------ EXTRACT PROVIDED

A major theme of the novel concerns the Australian value of "mateship" -- a sense of camaraderie and loyalty -- or the absence of "mateship" on the Burma Death Railroad. Among the POWs is the energetic and hardworking Tiny Middleton who wants "to show them little yellow bastards what a white man is" by overfilling his work quotas, thereby inspiring the Japanese to set higher work quotas that lead to the deaths of the weaker POWs. Other POWs include the artistic Rabbit Hendricks who secretly makes drawings of camp life, the white supremacist Rooster MacNeice who has trouble accepting he is now a prisoner of the Japanese, and the defiant Darky Gardiner who is repeatedly beaten by the guards and finally drowns himself in a latrine full of excrement rather than endure another beating.   

After the war, the fates of the prisoners and captors are shown. The "Goanna", a Korean man renowned for his brutality in the prison camp who was himself forced into the Japanese army, is hanged for his crimes. His superior officer, Major Nakamura, returns to Tokyo and avoids capture as a war criminal by hiding among the ruins of Shinjuku. After a conversation with a Japanese doctor who served with Unit 731 in Manchukuo reveals to him the country’s human experimentation program during the war, he gradually absolves himself of any sense of guilt for his actions. Other Australian soldiers imprisoned with Dorrigo live through the trauma of their experience as prisoners. Dorrigo’s own acts of heroism, and the reverence of his fellow soldiers, fail to assuage his sense of shame and self-loathing. Dorrigo comes to "feel the more people I am with...the more alone I feel".

------------
------ RAW DATA

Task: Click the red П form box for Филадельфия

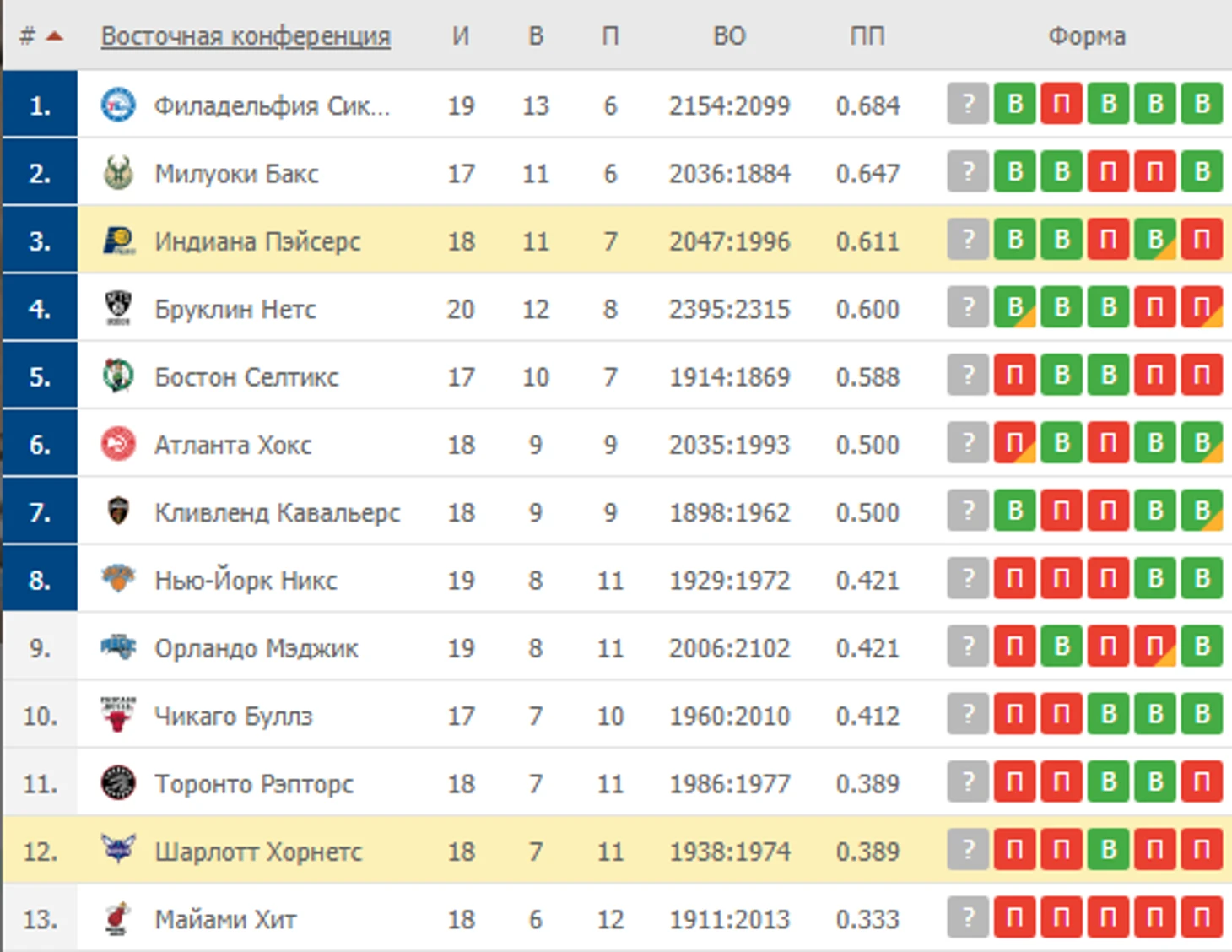Action: [x=1062, y=104]
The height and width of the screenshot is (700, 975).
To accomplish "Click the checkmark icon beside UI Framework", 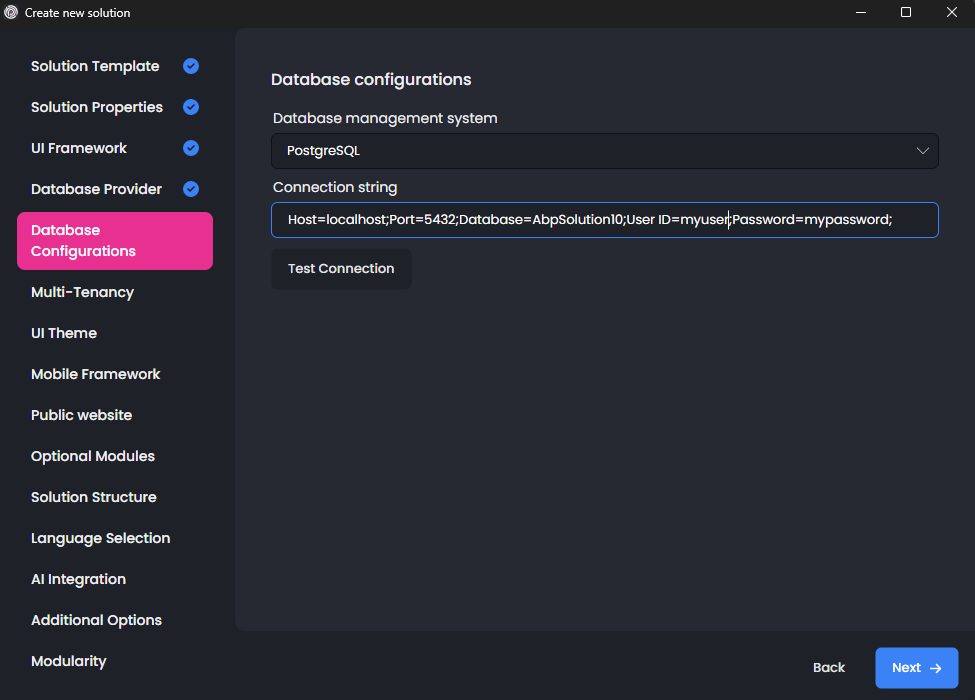I will 191,148.
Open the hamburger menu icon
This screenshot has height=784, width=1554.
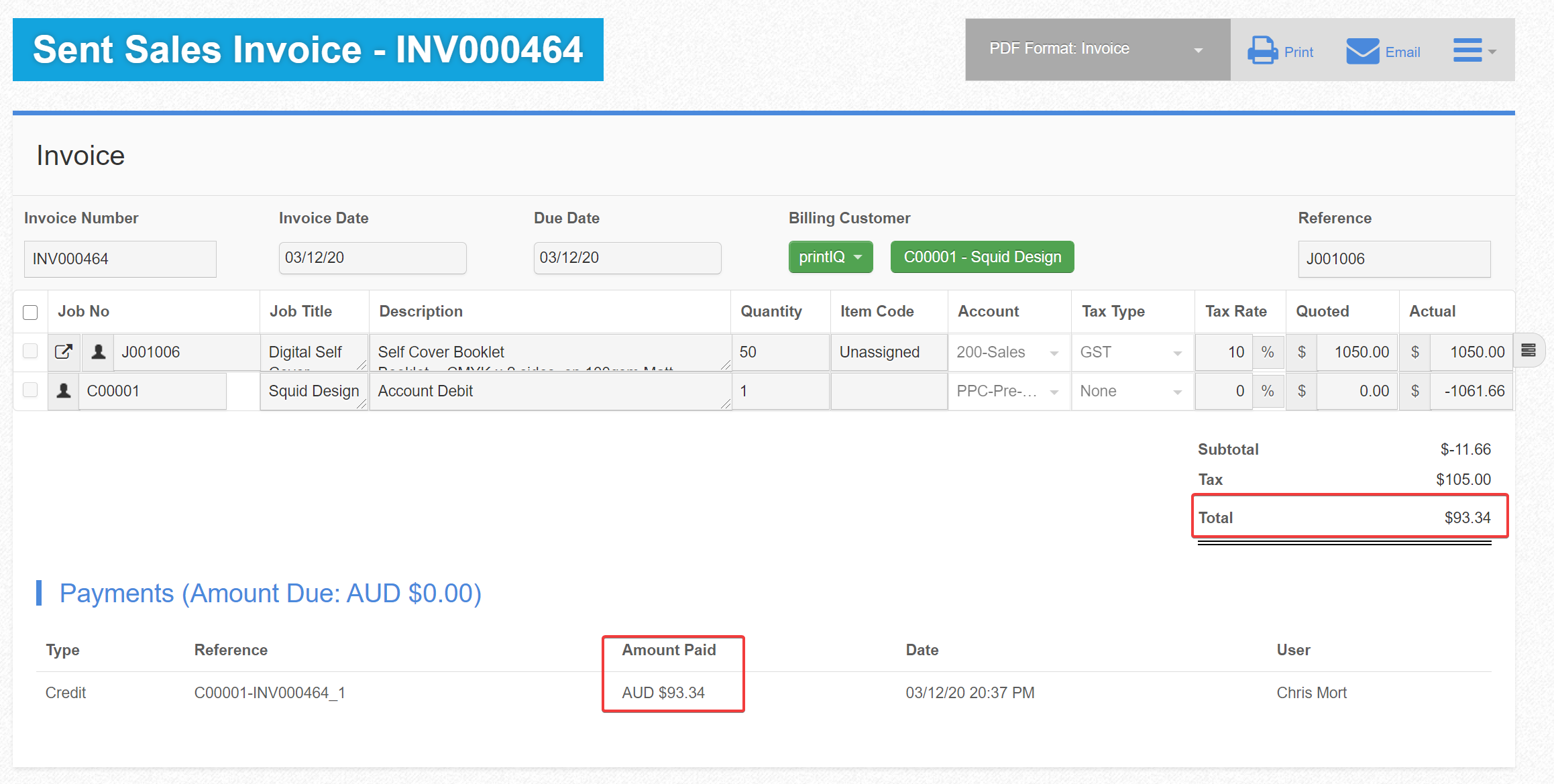(x=1468, y=50)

------------

*WRITTEN INSTRUCTION 1:* According to the novel summary, where does Major Nakamura hide to avoid capture as a war criminal?
*WRITTEN INSTRUCTION 2:* Could you reproduce, word for word, everything in the novel summary from "A major theme" down to "endure another beating."?
*WRITTEN INSTRUCTION 3:* Can you sum up the novel summary in two sentences?
The records have no connection to the novel summary.

*EXERCISE RESPONSE 1:* Among the ruins of Shinjuku in Tokyo.

*EXERCISE RESPONSE 2:*
A major theme of the novel concerns the Australian value of "mateship" -- a sense of camaraderie and loyalty -- or the absence of "mateship" on the Burma Death Railroad. Among the POWs is the energetic and hardworking Tiny Middleton who wants "to show them little yellow bastards what a white man is" by overfilling his work quotas, thereby inspiring the Japanese to set higher work quotas that lead to the deaths of the weaker POWs. Other POWs include the artistic Rabbit Hendricks who secretly makes drawings of camp life, the white supremacist Rooster MacNeice who has trouble accepting he is now a prisoner of the Japanese, and the defiant Darky Gardiner who is repeatedly beaten by the guards and finally drowns himself in a latrine full of excrement rather than endure another beating.

*EXERCISE RESPONSE 3:* A major theme is Australian "mateship," or its absence, among the POWs on the Burma Death Railroad, where Tiny Middleton's overfilled quotas prompt higher Japanese quotas that lead to the deaths of weaker prisoners, and Darky Gardiner drowns himself in a latrine rather than endure another beating. After the war, the Goanna is hanged, Major Nakamura evades capture and gradually absolves himself of guilt, and Dorrigo's heroism and his fellow soldiers' reverence fail to ease his shame and self-loathing.